C’est l’honneur du Piémont de n’avoir pas attendu d’être sommé par les événemens pour manifester sa politique, et d’être intervenu à un moment où cette accession était un titre pour lui en même temps qu’un acte d’intelligente adhésion de son gouvernement. L’alliance avec l’Occident n’est plus aujourd’hui l’œuvre propre du cabinet de Turin seul, elle est l’œuvre du pays, l’œuvre du parlement, qui vient de la sanctionner de son vote à la suite d’une des plus brillantes discussions des chambres piémontaises.
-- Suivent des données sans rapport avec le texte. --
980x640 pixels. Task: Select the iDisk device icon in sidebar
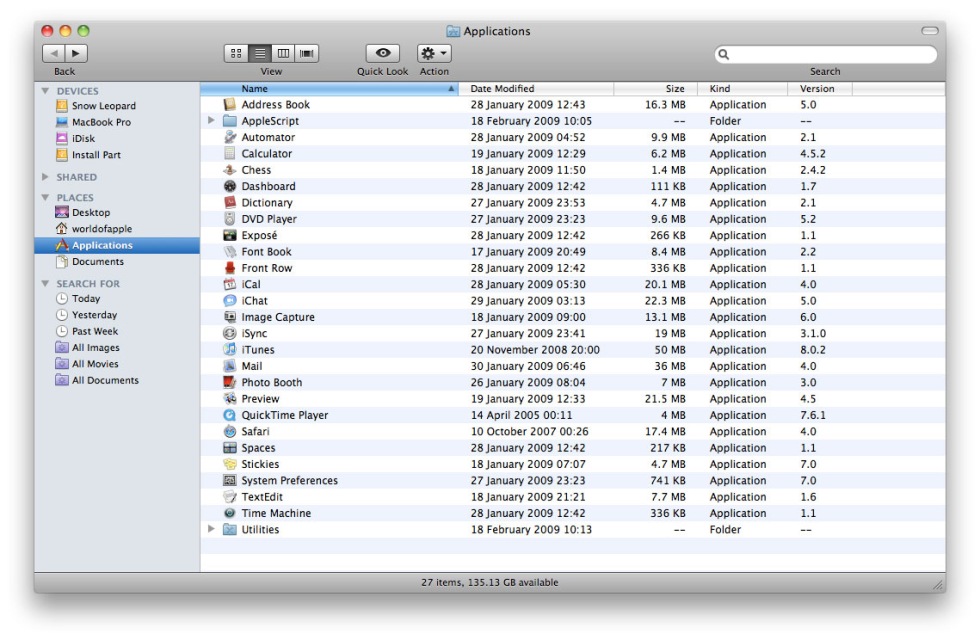pyautogui.click(x=62, y=139)
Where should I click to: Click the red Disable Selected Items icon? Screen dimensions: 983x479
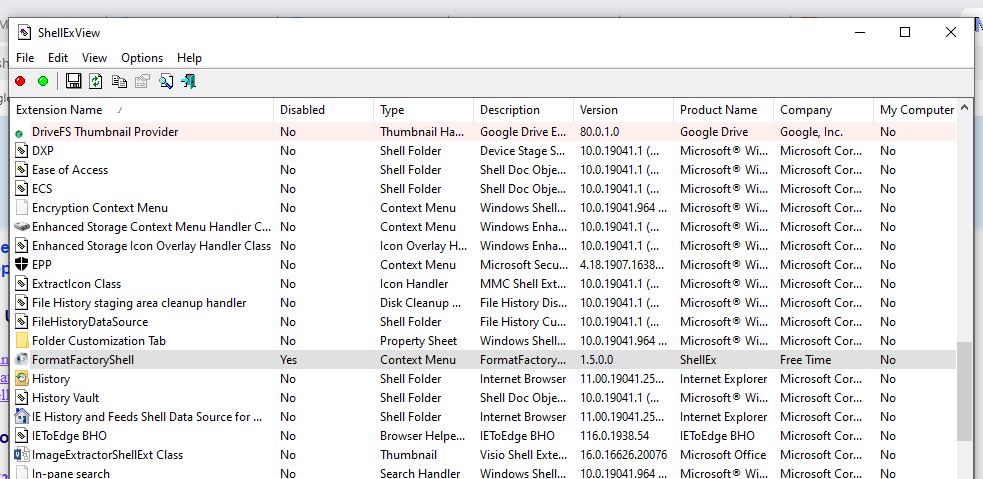(20, 82)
En dehors du résultat même, qui donne un caractère définitif à la politique nouvelle du Piémont, cette discussion a été instructive et curieuse à plus d’un point de vue : elle a laissé voir les pensées secrètes, les tendances des partis ; elle a montré où était le véritable instinct libéral, quels étranges auxiliaires pouvait trouver la Russie. En général, les observations du représentant principal du parti conservateur, de M. de Revel, ont moins porté sur le principe de l’alliance que sur les détails et sur les circonstances. Ainsi, aux yeux de M. de Revel, le jour où sont entrés au ministère des hommes tels que M. Ratazzi, qui a été l’un des promoteurs de la triste campagne de Novare, le Piémont a été exposé à ce que les puissances occidentales réclamassent comme une garantie une adhésion bonne en elle-même. En outre l’ancien ministre conservateur eût préféré à un emprunt un subside de l’Angleterre. Dans le fond, ce traité conclu par le cabinet, M. de Revel a dit qu’il n’eût point hésité à le signer plus tôt, s’il eût été au pouvoir.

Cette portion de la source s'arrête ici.